### Dataset records

---+---

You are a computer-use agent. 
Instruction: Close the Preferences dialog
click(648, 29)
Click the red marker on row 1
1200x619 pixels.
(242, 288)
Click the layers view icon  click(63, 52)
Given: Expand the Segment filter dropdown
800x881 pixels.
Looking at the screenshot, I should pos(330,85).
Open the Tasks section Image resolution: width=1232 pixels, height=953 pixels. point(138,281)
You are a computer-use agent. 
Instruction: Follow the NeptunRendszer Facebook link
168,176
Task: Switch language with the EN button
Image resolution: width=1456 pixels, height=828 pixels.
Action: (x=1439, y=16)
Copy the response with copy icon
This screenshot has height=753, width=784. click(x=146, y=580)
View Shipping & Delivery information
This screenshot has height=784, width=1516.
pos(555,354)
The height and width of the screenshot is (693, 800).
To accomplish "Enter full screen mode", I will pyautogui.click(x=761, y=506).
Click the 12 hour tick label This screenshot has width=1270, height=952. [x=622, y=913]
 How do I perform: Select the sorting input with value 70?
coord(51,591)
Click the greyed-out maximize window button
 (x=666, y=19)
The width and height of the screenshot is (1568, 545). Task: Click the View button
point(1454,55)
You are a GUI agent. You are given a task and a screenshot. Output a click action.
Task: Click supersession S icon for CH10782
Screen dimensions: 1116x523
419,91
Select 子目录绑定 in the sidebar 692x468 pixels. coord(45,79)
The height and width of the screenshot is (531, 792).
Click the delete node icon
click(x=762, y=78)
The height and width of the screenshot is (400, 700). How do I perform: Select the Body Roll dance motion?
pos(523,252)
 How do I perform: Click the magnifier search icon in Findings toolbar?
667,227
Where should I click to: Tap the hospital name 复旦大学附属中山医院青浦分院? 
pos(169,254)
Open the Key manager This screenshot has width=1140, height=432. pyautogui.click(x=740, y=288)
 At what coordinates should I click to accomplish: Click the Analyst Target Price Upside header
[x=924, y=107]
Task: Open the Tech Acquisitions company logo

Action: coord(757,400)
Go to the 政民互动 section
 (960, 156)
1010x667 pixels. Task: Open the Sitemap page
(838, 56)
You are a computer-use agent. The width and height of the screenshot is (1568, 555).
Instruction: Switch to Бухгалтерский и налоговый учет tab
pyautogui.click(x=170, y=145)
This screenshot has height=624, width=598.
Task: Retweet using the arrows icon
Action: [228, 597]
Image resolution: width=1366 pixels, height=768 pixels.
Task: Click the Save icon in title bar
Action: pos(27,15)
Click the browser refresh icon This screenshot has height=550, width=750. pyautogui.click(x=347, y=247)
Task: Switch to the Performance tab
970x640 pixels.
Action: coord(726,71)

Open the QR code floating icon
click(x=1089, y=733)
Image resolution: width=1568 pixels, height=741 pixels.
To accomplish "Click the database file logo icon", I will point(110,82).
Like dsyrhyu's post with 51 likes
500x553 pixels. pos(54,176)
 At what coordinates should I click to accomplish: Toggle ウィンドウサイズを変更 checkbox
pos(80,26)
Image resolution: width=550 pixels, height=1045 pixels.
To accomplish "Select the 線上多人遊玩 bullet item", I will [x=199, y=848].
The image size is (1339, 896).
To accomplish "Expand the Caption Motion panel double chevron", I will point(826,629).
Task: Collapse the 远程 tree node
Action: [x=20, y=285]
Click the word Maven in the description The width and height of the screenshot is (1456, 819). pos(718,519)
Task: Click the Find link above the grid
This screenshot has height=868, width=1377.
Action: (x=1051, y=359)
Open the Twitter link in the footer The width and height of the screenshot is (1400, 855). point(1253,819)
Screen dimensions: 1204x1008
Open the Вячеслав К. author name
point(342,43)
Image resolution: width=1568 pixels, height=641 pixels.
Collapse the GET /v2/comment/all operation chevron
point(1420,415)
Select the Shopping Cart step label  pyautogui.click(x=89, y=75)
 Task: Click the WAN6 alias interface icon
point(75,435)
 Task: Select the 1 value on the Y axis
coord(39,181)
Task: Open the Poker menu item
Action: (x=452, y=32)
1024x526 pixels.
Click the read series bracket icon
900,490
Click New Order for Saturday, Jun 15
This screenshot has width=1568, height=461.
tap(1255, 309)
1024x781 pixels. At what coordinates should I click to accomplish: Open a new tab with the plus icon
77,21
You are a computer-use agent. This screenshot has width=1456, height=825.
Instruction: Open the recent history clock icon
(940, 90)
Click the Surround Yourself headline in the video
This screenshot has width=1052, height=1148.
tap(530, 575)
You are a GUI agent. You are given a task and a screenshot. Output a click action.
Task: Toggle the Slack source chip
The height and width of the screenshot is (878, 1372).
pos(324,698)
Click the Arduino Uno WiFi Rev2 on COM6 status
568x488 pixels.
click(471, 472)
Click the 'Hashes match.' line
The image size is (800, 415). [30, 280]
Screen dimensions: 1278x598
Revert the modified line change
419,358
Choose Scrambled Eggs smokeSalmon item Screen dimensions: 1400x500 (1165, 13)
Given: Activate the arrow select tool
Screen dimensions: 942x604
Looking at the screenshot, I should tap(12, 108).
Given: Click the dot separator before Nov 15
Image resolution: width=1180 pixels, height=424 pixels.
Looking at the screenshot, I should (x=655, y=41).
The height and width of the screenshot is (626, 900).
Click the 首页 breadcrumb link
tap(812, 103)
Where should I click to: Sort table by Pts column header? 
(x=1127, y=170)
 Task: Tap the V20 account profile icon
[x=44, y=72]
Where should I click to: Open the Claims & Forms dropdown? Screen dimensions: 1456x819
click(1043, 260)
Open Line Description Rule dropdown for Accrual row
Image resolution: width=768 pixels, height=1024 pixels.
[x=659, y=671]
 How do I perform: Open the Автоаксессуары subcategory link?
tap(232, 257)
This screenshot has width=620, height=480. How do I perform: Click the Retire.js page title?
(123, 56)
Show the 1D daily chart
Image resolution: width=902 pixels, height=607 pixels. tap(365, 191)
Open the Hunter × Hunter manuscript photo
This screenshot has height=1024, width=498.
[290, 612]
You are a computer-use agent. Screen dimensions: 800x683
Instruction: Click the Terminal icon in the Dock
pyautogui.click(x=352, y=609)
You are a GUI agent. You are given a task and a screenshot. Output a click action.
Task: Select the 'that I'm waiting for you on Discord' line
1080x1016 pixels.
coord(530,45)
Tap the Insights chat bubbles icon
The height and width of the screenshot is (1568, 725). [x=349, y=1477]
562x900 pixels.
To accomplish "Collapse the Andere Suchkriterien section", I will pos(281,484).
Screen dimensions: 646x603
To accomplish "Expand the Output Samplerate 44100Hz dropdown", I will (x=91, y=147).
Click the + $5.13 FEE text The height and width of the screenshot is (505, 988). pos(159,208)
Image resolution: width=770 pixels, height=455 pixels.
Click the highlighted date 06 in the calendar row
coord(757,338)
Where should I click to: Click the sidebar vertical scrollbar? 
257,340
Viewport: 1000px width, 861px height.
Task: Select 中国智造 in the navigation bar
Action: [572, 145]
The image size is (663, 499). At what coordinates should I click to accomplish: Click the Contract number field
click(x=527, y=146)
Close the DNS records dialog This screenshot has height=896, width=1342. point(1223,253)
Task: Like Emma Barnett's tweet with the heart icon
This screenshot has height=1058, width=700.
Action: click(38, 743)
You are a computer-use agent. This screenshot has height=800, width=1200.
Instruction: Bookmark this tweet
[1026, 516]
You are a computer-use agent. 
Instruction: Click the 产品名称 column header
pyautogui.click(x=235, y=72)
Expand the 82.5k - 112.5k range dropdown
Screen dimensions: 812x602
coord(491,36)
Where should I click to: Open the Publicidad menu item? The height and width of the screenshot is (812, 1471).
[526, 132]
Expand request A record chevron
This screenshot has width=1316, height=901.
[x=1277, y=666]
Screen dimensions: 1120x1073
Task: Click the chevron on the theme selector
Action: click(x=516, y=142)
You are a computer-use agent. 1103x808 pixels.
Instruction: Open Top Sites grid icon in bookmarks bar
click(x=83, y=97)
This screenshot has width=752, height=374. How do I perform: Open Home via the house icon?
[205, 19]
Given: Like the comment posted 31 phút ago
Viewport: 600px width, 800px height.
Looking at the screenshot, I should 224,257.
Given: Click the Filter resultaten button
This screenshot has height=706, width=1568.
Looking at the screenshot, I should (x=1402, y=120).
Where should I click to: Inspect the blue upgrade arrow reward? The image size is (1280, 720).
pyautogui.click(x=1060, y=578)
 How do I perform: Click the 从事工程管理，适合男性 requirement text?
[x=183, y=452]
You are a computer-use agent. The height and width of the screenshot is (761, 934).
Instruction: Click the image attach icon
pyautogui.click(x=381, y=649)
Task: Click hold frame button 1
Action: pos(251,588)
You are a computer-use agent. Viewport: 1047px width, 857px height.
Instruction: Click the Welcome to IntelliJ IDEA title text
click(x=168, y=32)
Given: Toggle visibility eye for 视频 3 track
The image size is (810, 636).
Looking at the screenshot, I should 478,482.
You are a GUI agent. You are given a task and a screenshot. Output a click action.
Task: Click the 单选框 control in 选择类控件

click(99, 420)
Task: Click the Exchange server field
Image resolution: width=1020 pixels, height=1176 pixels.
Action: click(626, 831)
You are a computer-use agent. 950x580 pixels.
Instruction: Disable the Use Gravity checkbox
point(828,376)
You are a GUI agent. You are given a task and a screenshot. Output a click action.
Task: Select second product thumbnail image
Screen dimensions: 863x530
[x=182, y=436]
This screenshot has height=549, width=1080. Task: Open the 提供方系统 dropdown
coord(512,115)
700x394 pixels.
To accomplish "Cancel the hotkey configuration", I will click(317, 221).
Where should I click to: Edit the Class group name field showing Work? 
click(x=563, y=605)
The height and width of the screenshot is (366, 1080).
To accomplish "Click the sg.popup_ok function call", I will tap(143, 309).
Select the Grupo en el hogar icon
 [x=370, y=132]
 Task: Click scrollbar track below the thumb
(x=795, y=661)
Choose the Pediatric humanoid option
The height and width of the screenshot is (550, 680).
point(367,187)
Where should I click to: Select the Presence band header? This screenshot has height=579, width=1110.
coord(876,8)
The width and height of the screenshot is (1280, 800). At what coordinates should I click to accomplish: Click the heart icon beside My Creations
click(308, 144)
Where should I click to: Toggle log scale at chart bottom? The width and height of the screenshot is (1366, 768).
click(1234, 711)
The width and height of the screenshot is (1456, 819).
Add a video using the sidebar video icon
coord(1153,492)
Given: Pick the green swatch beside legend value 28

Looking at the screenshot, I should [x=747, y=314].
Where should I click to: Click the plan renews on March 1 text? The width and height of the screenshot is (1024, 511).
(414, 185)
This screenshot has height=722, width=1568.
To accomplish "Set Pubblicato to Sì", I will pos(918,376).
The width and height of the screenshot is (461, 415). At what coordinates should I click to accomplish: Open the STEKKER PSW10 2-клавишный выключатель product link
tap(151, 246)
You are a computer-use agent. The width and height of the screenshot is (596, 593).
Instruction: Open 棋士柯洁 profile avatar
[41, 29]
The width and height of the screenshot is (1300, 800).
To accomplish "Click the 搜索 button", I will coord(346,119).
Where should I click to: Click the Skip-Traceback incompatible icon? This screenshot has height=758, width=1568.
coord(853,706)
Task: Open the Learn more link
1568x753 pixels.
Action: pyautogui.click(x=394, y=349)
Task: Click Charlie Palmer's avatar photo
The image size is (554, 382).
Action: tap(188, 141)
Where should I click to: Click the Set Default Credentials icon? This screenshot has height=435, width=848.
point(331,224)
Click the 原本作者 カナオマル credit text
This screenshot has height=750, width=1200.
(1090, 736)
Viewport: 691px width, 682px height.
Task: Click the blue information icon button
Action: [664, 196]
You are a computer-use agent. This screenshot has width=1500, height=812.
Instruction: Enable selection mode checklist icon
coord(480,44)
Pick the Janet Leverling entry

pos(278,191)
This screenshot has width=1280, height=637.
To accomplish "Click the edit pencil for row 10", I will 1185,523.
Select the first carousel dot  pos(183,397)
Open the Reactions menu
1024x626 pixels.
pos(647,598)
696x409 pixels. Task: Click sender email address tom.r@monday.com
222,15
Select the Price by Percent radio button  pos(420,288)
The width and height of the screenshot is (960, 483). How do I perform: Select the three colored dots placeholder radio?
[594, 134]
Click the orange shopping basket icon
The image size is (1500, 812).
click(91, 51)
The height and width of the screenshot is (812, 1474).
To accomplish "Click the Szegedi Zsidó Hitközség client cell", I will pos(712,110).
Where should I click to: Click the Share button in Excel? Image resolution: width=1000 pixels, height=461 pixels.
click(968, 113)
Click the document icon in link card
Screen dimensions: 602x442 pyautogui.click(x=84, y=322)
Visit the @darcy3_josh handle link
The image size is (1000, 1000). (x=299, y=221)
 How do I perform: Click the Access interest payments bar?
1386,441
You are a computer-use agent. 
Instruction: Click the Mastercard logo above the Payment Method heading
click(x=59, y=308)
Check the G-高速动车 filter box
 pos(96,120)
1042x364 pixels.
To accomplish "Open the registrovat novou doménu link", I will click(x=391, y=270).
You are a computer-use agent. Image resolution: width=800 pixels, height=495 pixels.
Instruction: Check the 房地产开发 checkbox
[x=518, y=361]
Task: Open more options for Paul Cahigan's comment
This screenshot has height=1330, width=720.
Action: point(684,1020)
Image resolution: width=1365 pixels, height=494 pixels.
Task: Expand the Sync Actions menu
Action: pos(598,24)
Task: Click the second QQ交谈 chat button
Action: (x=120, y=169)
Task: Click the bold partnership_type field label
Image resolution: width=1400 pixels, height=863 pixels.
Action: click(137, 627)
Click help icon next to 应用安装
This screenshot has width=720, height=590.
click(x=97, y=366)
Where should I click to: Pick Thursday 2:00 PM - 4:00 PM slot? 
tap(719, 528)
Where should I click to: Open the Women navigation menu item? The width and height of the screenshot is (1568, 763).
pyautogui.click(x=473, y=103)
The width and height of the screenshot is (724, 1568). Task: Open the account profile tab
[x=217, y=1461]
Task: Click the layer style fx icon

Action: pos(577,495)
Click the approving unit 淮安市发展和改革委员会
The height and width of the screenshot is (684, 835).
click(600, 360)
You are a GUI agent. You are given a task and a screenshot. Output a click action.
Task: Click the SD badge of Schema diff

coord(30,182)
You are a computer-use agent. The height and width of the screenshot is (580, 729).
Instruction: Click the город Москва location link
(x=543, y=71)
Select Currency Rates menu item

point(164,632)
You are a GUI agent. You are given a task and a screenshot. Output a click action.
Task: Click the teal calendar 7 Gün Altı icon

---+---

Repeat word for word everything from the line containing "Task: Click the layer style fx icon" down through the last of the rows.

Task: Click the layer style fx icon

Action: pos(577,495)
Click the approving unit 淮安市发展和改革委员会
The height and width of the screenshot is (684, 835).
click(600, 360)
You are a GUI agent. You are given a task and a screenshot. Output a click action.
Task: Click the SD badge of Schema diff

coord(30,182)
You are a computer-use agent. The height and width of the screenshot is (580, 729).
Instruction: Click the город Москва location link
(x=543, y=71)
Select Currency Rates menu item

point(164,632)
You are a GUI agent. You are given a task and a screenshot. Output a click action.
Task: Click the teal calendar 7 Gün Altı icon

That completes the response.